# Remember THIS xray of my pregnant Xena?...well here is the result



## Crookedcreekranch (May 27, 2008)

:wub::wub::wub::wub::wub::wub::wub::wub:
So we played the game and tried to figure out from THIS...

http://www.germanshepherds.com/foru...s-play-how-many-puppies-do-you-see-count.html



Well the total is in........8 7 female and 1 male (he came out last, I'd almost given up) YES just 8... I could have sworn it was at least 10 but NO ..

Mom and puppies doing great. She was a Natural at whelping and being a wonderfully attentive mom.


----------



## georgiapeach717 (Jan 28, 2010)

AWWWWWWWWWWW!!!!!!!!!
Congrats to the new mommy!!!!! She has a beautiful litter!!!!
:wub::wub::wub::wub::wub::wub::wub:


----------



## Toffifay (Feb 10, 2007)

Congratz!! They look so healthy and Mom looks happy! Are the pups all black?


----------



## JakodaCD OA (May 14, 2000)

awwwwwww ))


----------



## elisabeth_00117 (May 17, 2009)

ADORABLE!

Congrats to all!

Look how happy Momma is!


----------



## SunCzarina (Nov 24, 2000)

Congrats! She looks very proud and pleased. Maybe not 10 but they're biggies!


----------



## StryderPup (May 16, 2009)

Congratulations!!!!


----------



## DancingCavy (Feb 19, 2001)

Congratulations!


----------



## Raziel (Sep 29, 2009)

CONGRATS!!
They are adorable pups & gorgeous mom!


----------



## Crookedcreekranch (May 27, 2008)

SunCzarina said:


> Congrats! She looks very proud and pleased. Maybe not 10 but they're biggies!



Yes they were all very large puppies:shocked: No wonder she was so huge.

As far as color of pups go they look all black/tan..perhaps a couple are bi-colors but time will tell.

It was weird....she started giving birth at 11:30 pm (that's not weird they always whelp through out the night) but weird in that she had a puppy almost exactly 1 hour apart from each other and then by 8 a.m. that was it. Of course no sleep coming only an hour apart. But never had one be so regular with birthing.

● **Entries**
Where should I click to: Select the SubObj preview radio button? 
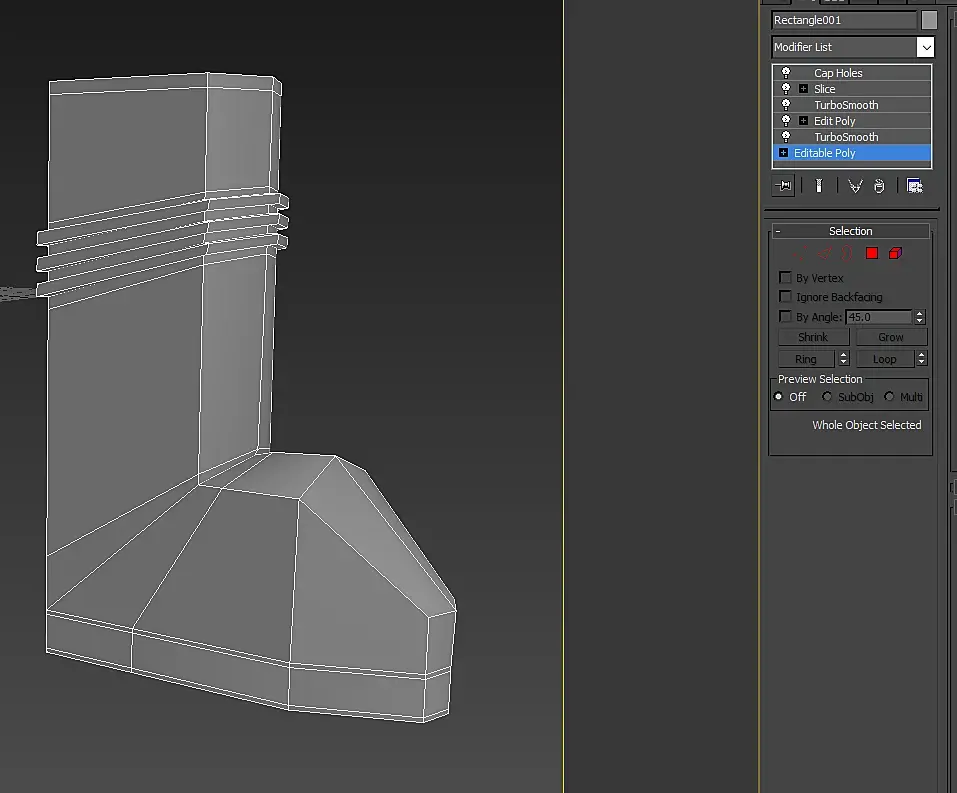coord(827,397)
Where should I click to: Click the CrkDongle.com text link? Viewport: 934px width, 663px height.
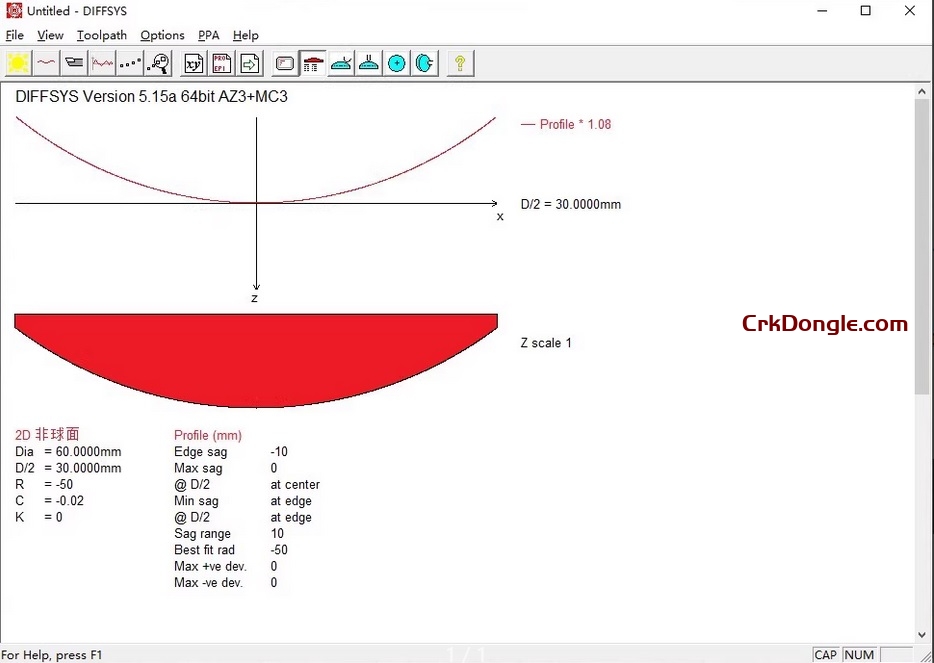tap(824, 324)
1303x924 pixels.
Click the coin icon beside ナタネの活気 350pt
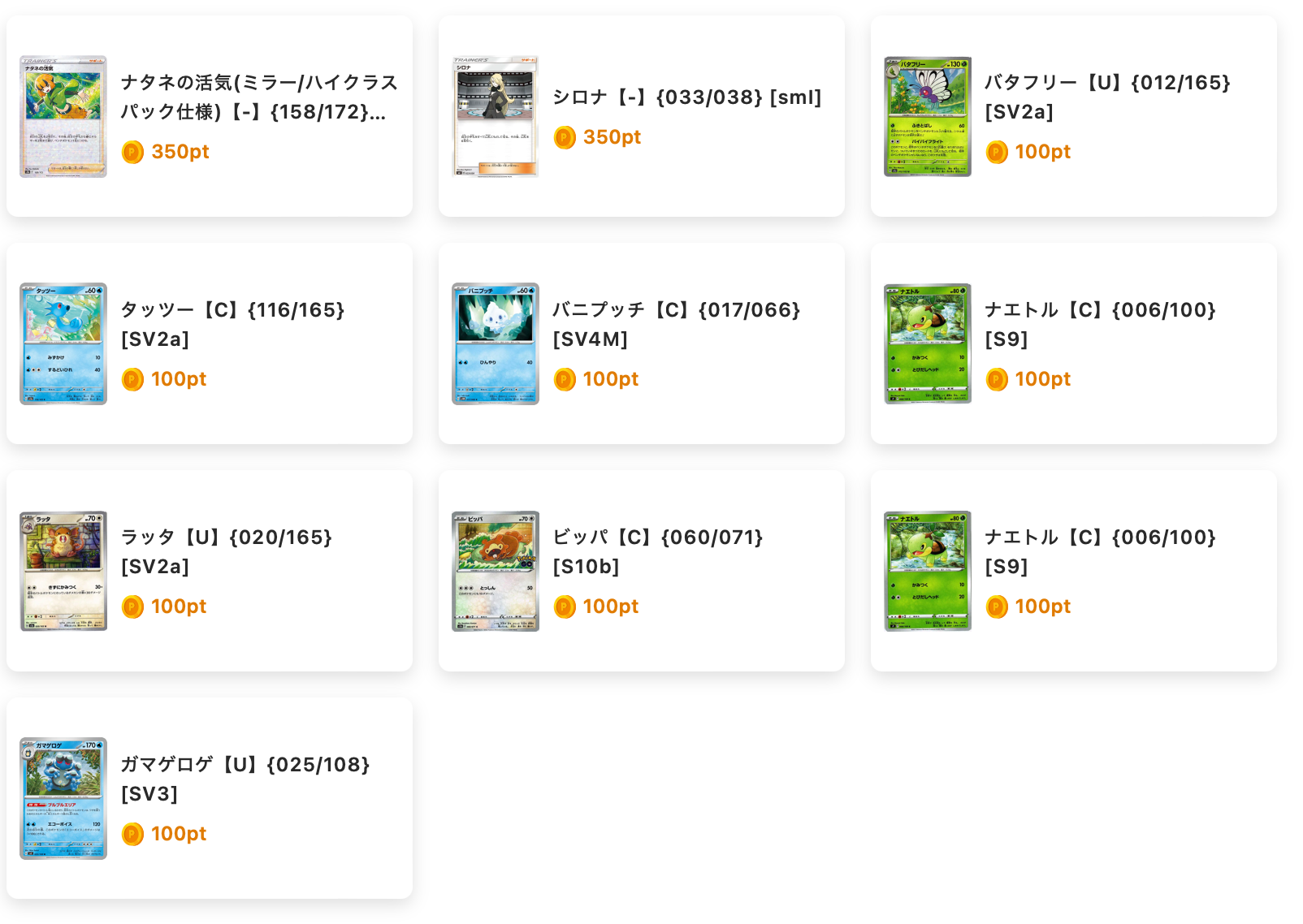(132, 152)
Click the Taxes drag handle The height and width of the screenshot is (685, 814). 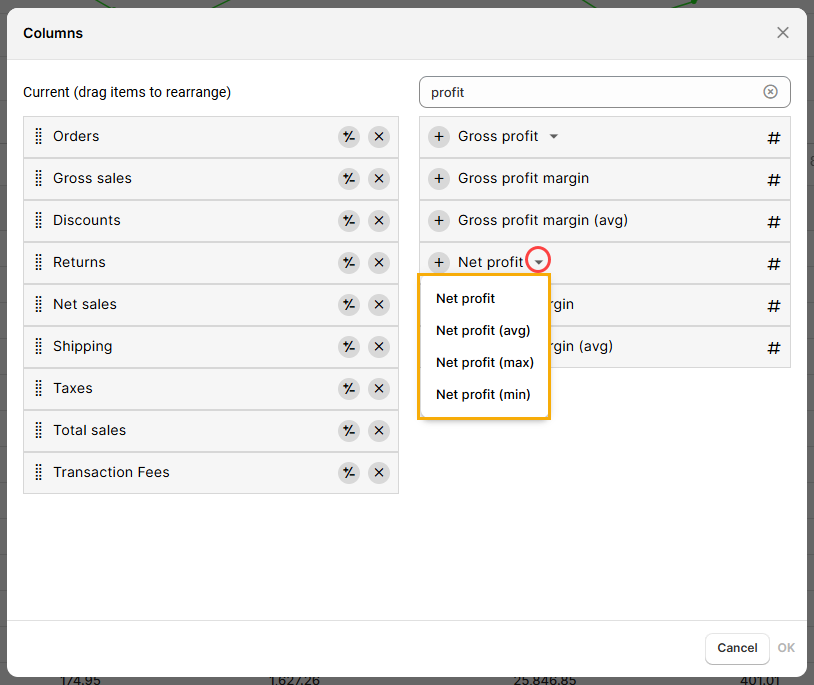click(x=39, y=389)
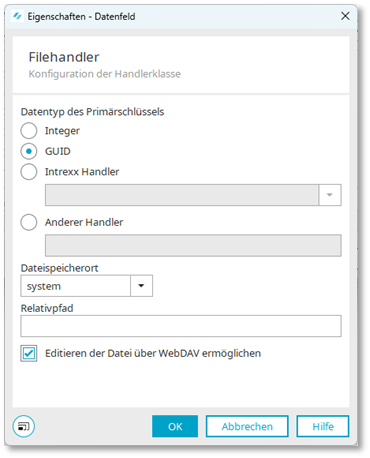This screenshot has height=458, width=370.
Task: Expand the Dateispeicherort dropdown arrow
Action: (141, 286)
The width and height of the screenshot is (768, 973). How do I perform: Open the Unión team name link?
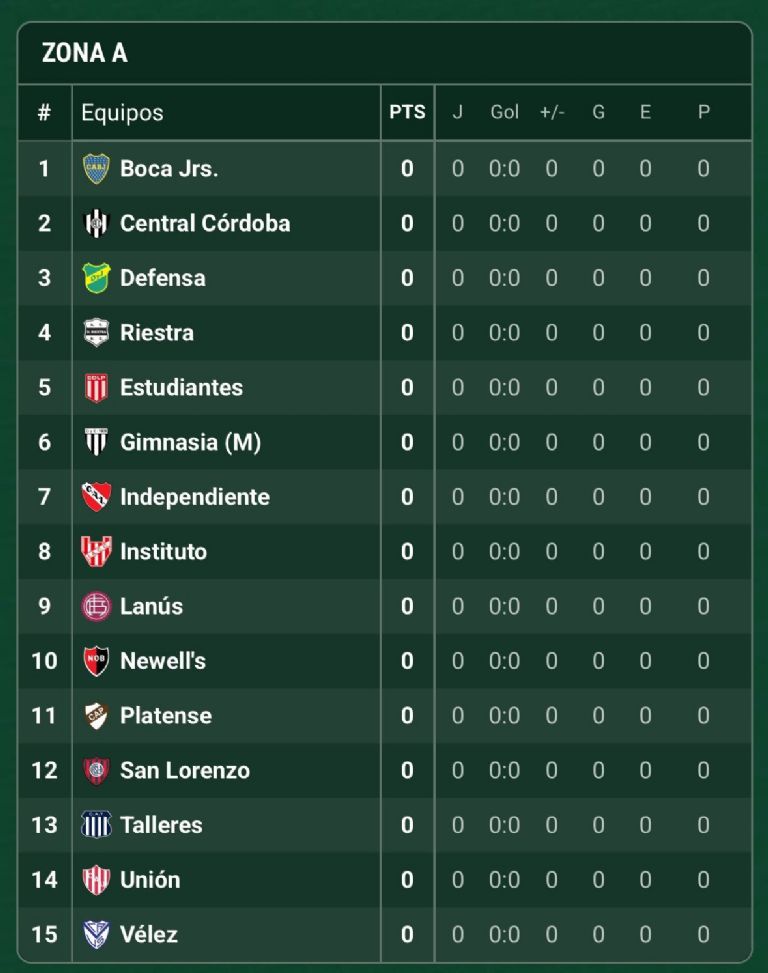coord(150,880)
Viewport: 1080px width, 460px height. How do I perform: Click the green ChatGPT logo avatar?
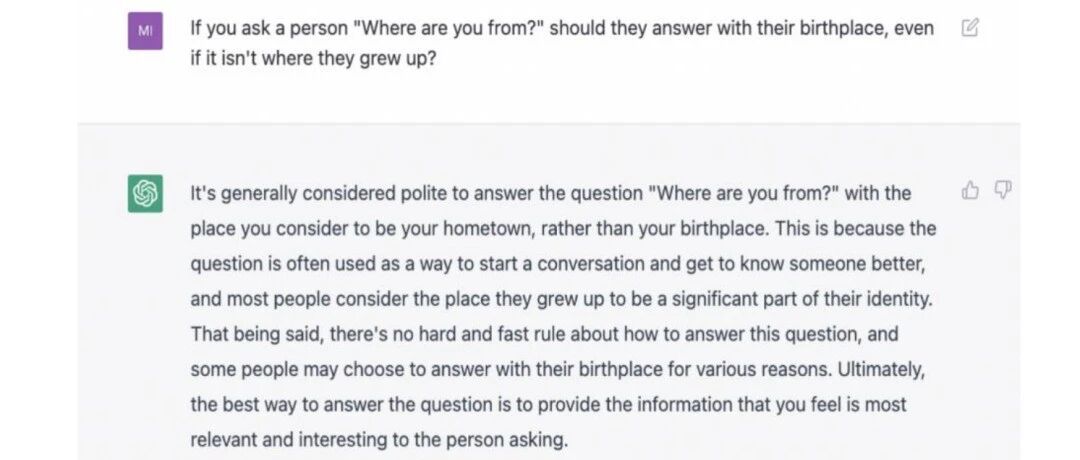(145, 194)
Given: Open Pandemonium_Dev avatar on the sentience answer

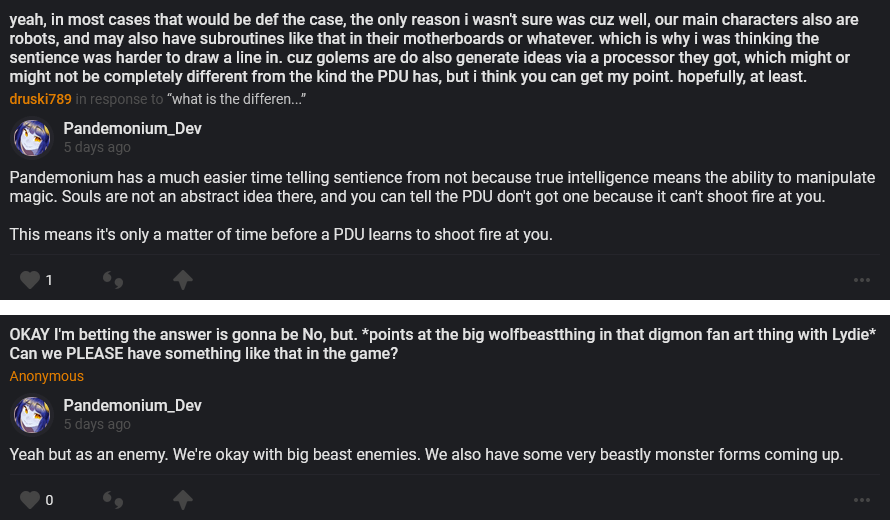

● **Task to carry out**
Continue the forum thread above about Xena's litter of puppies from where it stops.

● **Result of the exercise**
The little puppies are so sweet:wub: even wagging their little tails already:crazy: I'm melting at their cuddly sweetness:hugs:


----------



## sagelfn (Aug 13, 2009)

:wub:awww!! congrats momma!

can't wait to see pictures of them before they leave oke:


----------



## selzer (May 7, 2005)

I thought I counted eight in there. She looks great and the pups. Congratulations.


----------



## Zoeys mom (Jan 23, 2010)

They are precious congrats and let the work begin,lol


----------



## GSDSunshine (Sep 7, 2009)

Oh man how did I miss this???? I wub me some puppies! Xena looks like she has been quite the good mother. I might need some one week old pup pictures though just to be certain.


----------



## mjbgsd (Jun 29, 2004)

What adorable little piggies!!! :wub: :wub:
I would love to have a bi-color someday.


----------



## Crookedcreekranch (May 27, 2008)

Photos taken and will be posted tomorrow after some editing. Definitely looking like some bi colors. Some eyes are opening and peeking out!


----------



## Doubleminttwin (Aug 21, 2009)

Congrats, they are adorable :wub:


----------



## aball (Jul 17, 2002)

she looks beautiful! and happy.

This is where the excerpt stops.